## What is required
Reproduce everything from the line containing "Given: Center-align the text in editor" down to the line containing "Action: tap(256, 128)", renaming "editor" to "document" and leaving the rest unchanged.

## Stored rows
☆ ☆ ☆ ☆

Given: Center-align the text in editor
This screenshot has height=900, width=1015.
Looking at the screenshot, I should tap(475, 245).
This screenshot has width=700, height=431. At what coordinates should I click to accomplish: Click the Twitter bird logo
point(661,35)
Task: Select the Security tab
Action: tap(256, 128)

☆ ☆ ☆ ☆

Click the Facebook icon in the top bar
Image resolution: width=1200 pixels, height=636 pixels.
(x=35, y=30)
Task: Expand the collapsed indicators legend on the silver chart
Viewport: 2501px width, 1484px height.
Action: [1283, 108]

☆ ☆ ☆ ☆

## Exercise response
Given: Center-align the text in document
This screenshot has height=900, width=1015.
Looking at the screenshot, I should tap(475, 245).
This screenshot has width=700, height=431. At what coordinates should I click to accomplish: Click the Twitter bird logo
point(661,35)
Task: Select the Security tab
Action: tap(256, 128)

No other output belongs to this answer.